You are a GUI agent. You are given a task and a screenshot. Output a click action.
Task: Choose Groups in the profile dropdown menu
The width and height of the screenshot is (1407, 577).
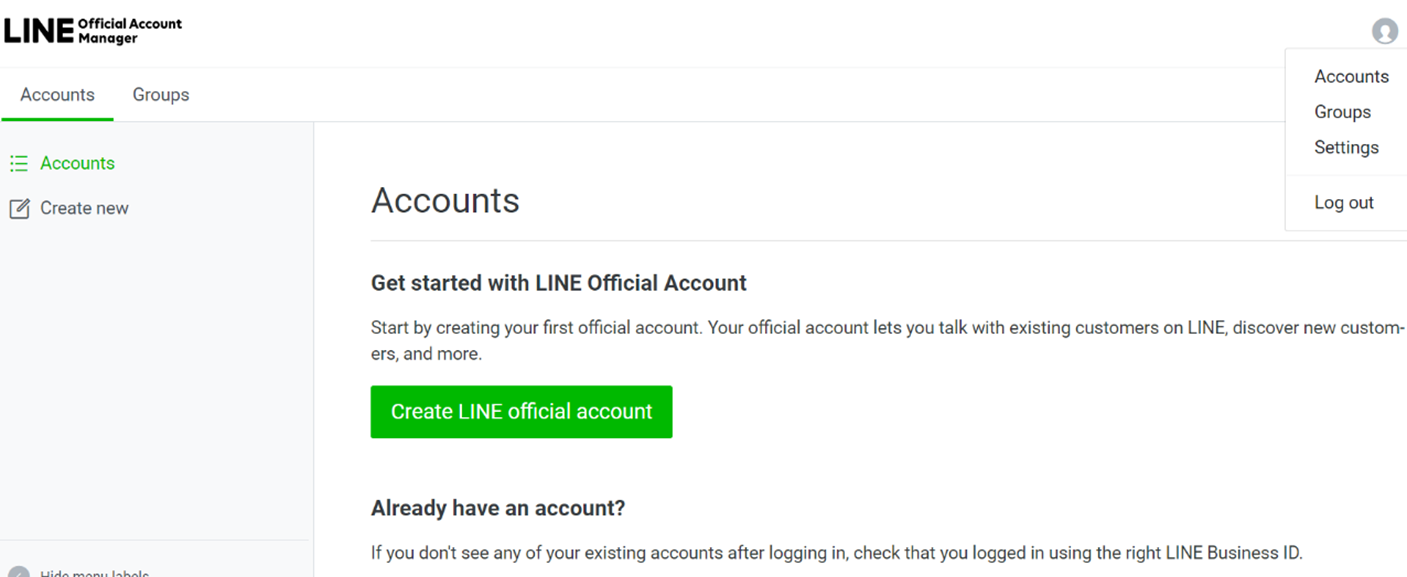(1342, 112)
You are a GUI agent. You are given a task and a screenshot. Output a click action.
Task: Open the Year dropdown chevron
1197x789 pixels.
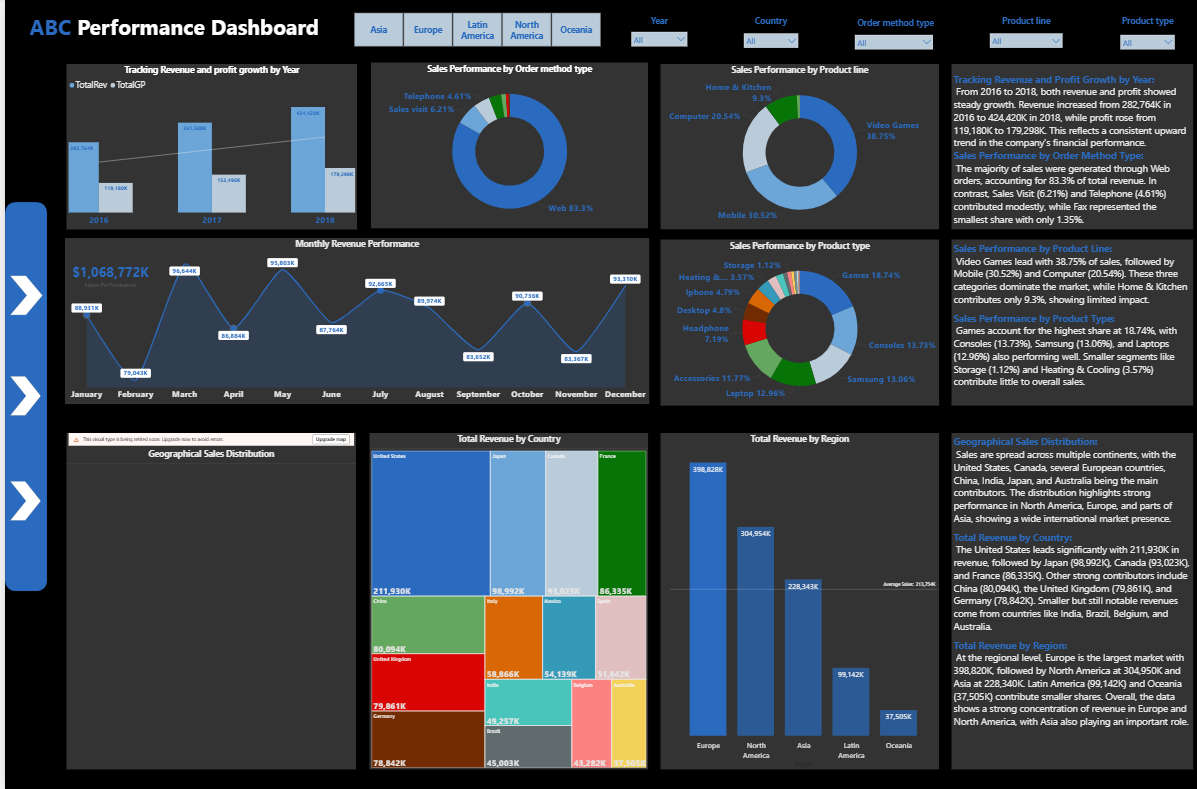(x=679, y=38)
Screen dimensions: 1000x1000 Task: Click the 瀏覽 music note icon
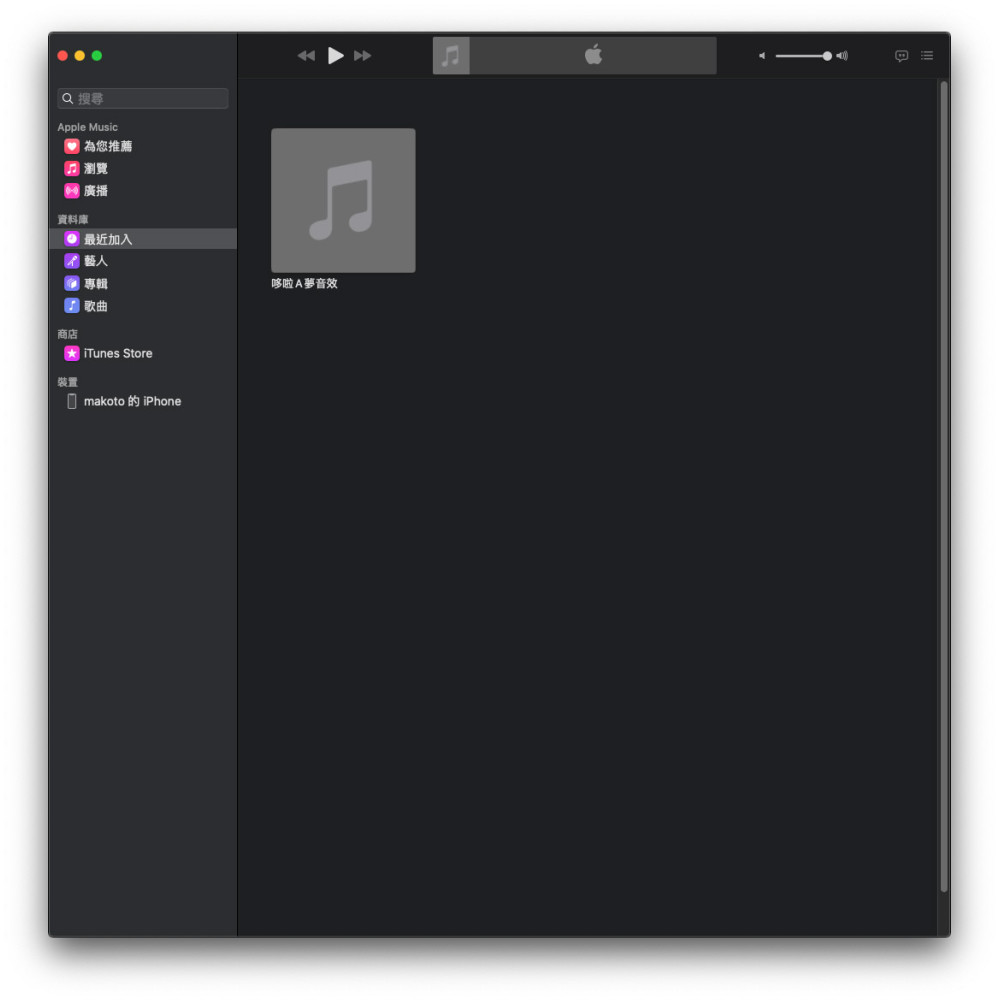coord(72,169)
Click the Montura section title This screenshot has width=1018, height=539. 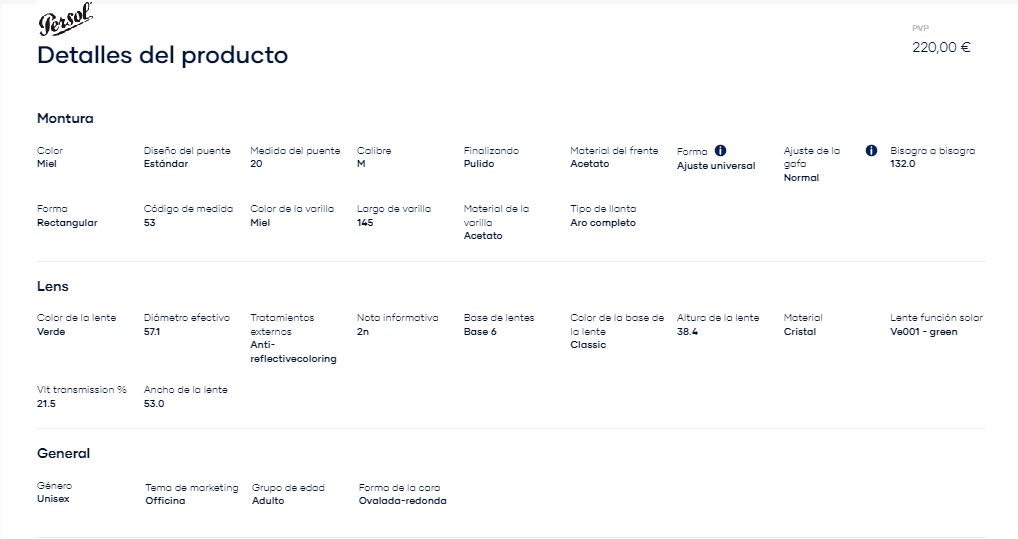[65, 118]
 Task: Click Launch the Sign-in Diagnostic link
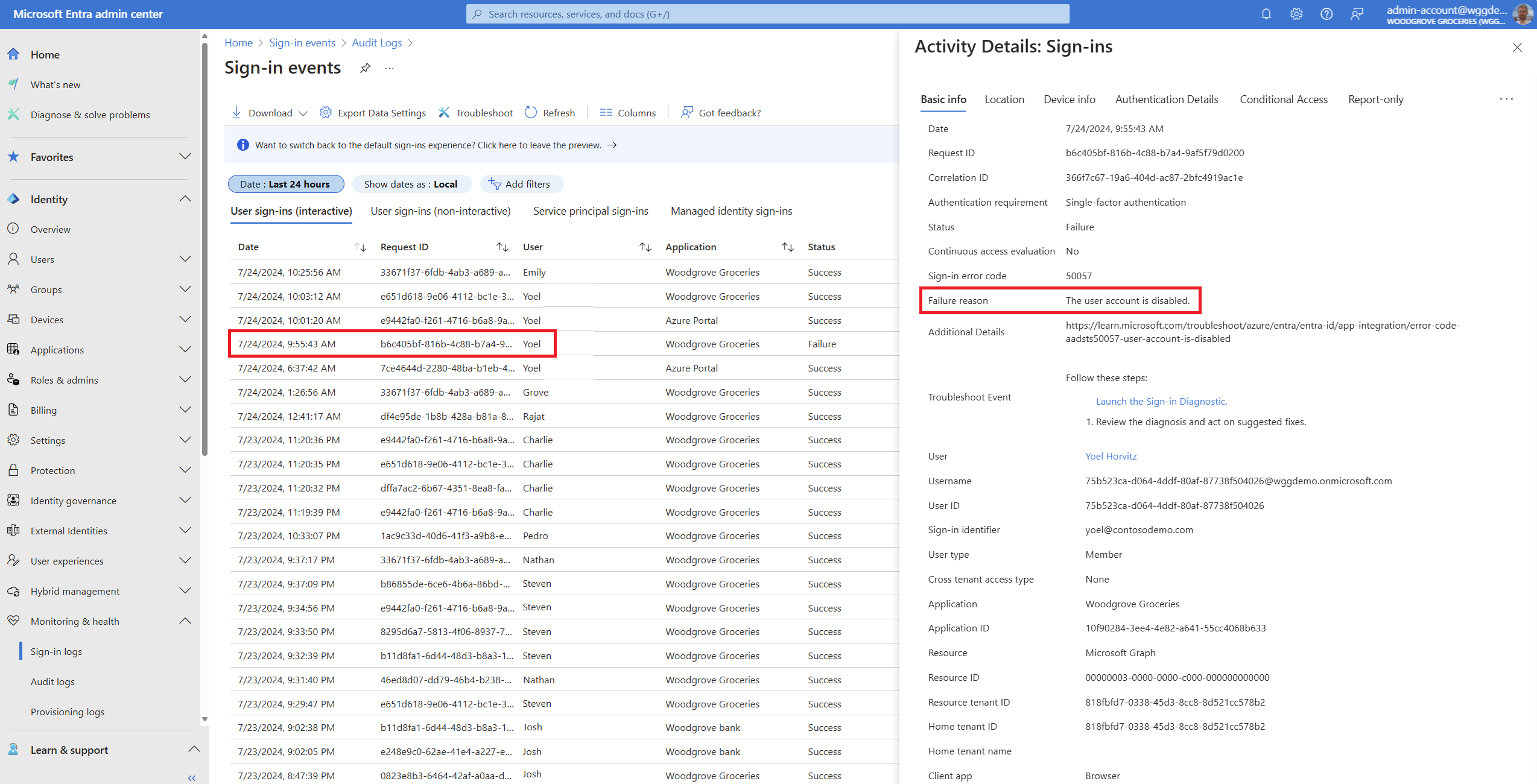[1161, 401]
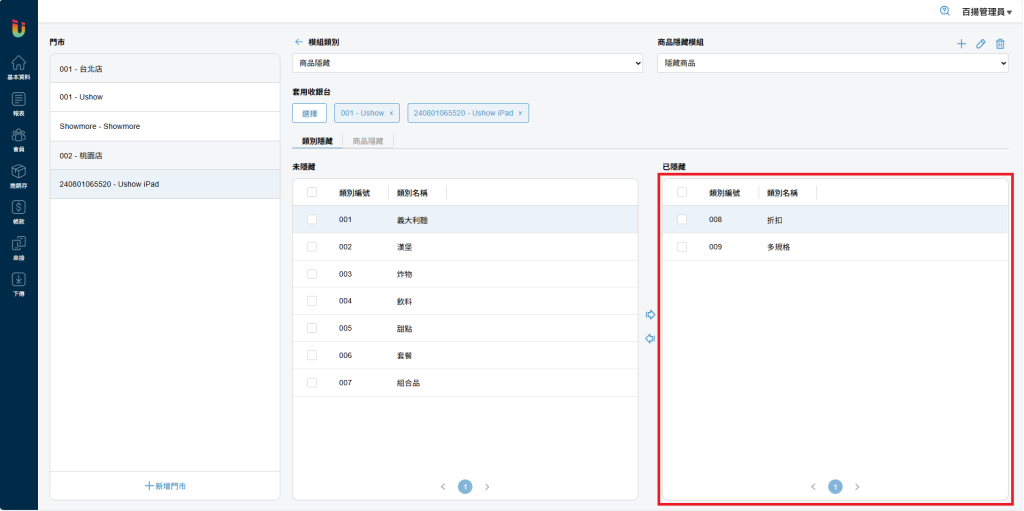
Task: Tick the checkbox for hidden category 008 折扣
Action: (x=682, y=219)
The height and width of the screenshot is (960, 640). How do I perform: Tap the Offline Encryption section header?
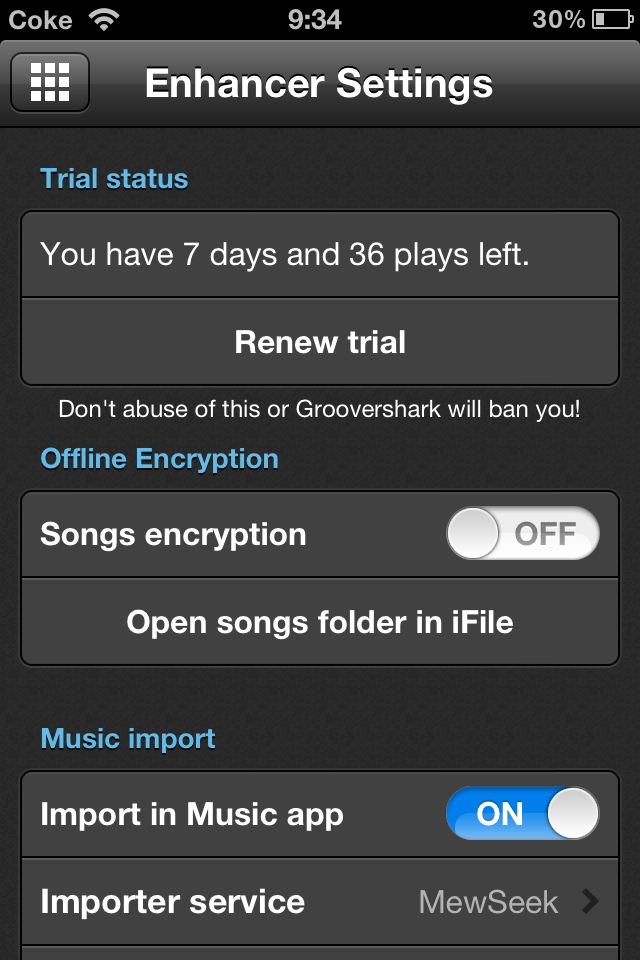pyautogui.click(x=159, y=459)
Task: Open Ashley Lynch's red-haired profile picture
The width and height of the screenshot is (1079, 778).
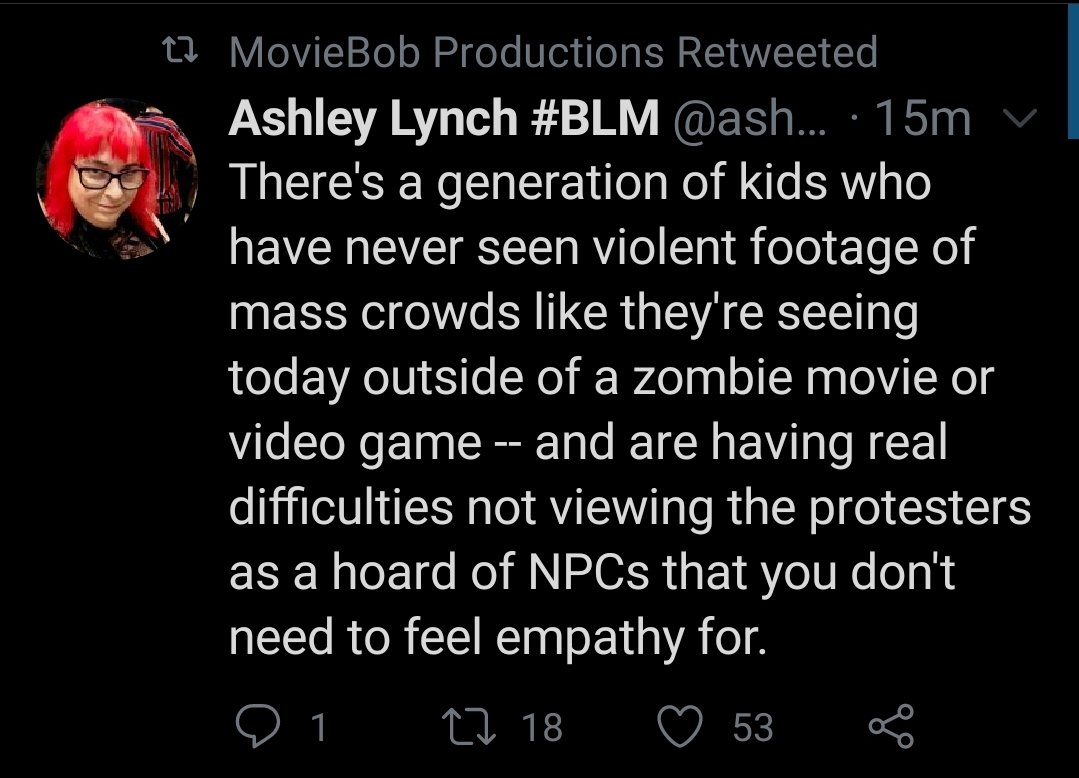Action: (x=117, y=180)
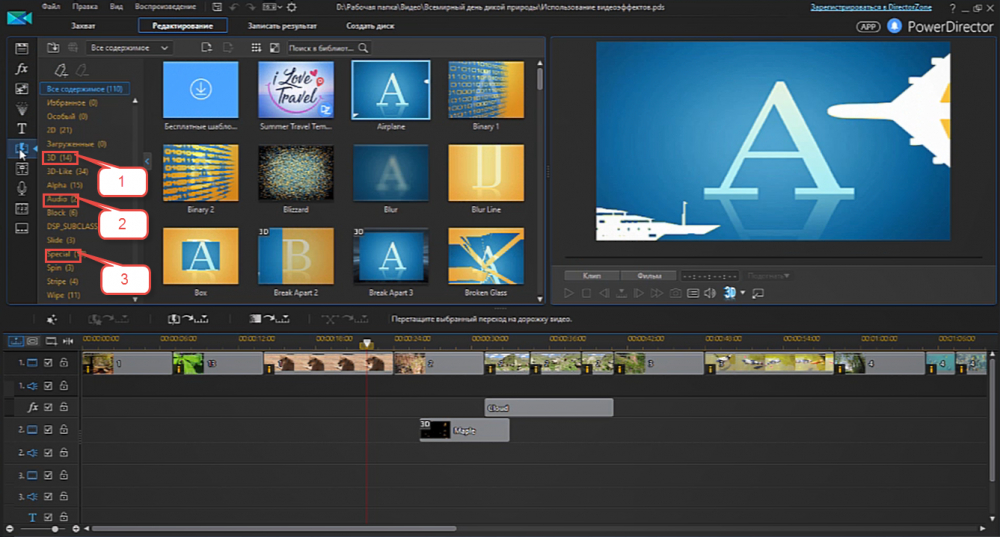Open the Voice-Over Recording room microphone icon

click(21, 188)
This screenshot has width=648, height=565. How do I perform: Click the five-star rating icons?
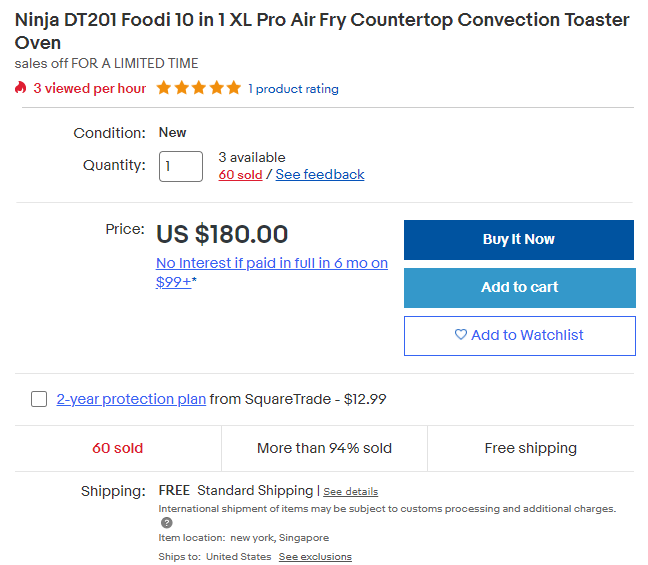pos(199,88)
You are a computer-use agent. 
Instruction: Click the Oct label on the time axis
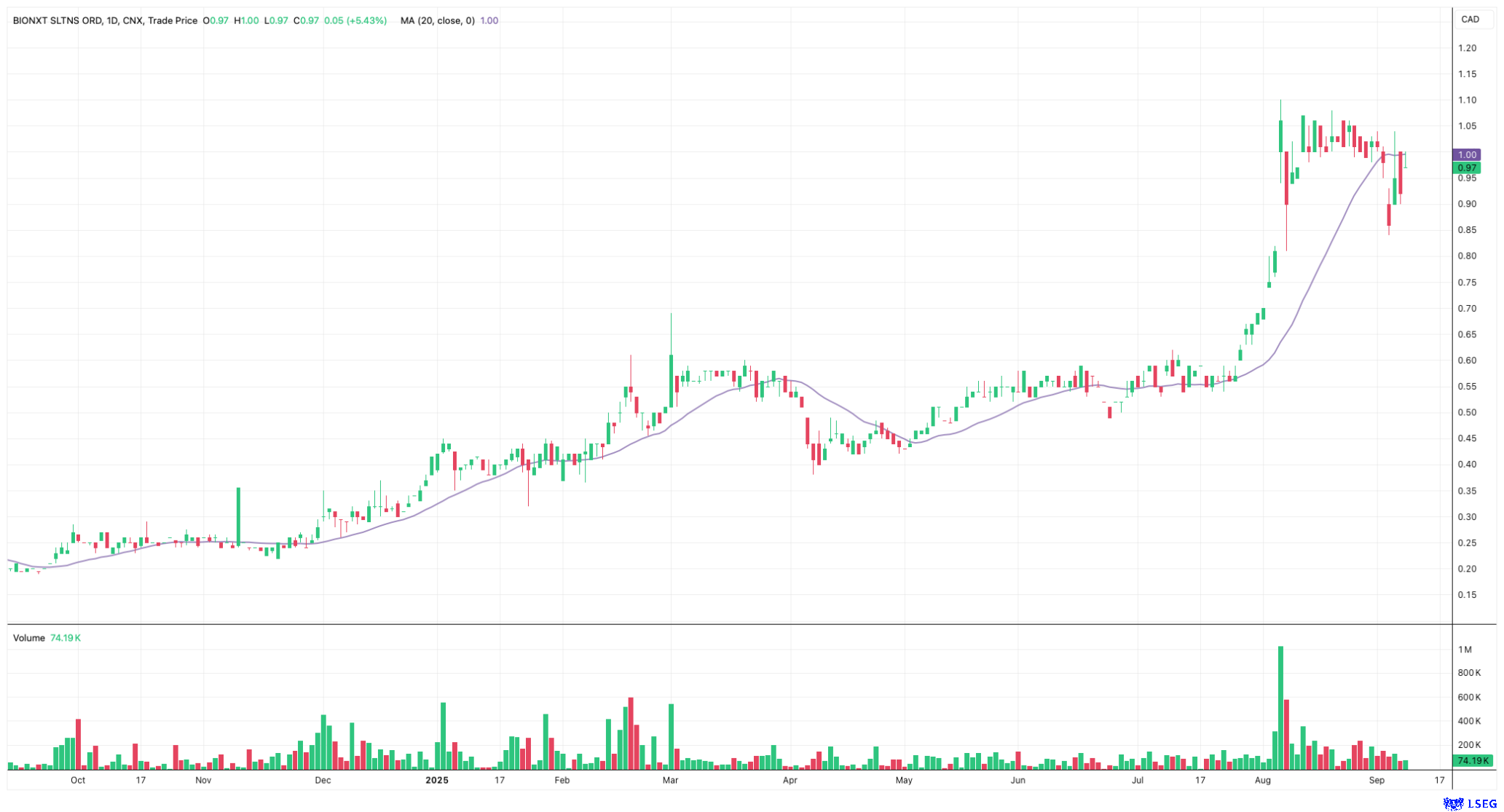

##########

### STATED TASK
Please reproduce the records word for word, everything from the start down to the line containing "(1342, 112)", with both ends included. Leave the pictures out of your answer.

### OUTPUT BELOW
You are a GUI agent. You are given a task and a screenshot. Output a click action.
Task: Choose Groups in the profile dropdown menu
The width and height of the screenshot is (1407, 577).
(1342, 112)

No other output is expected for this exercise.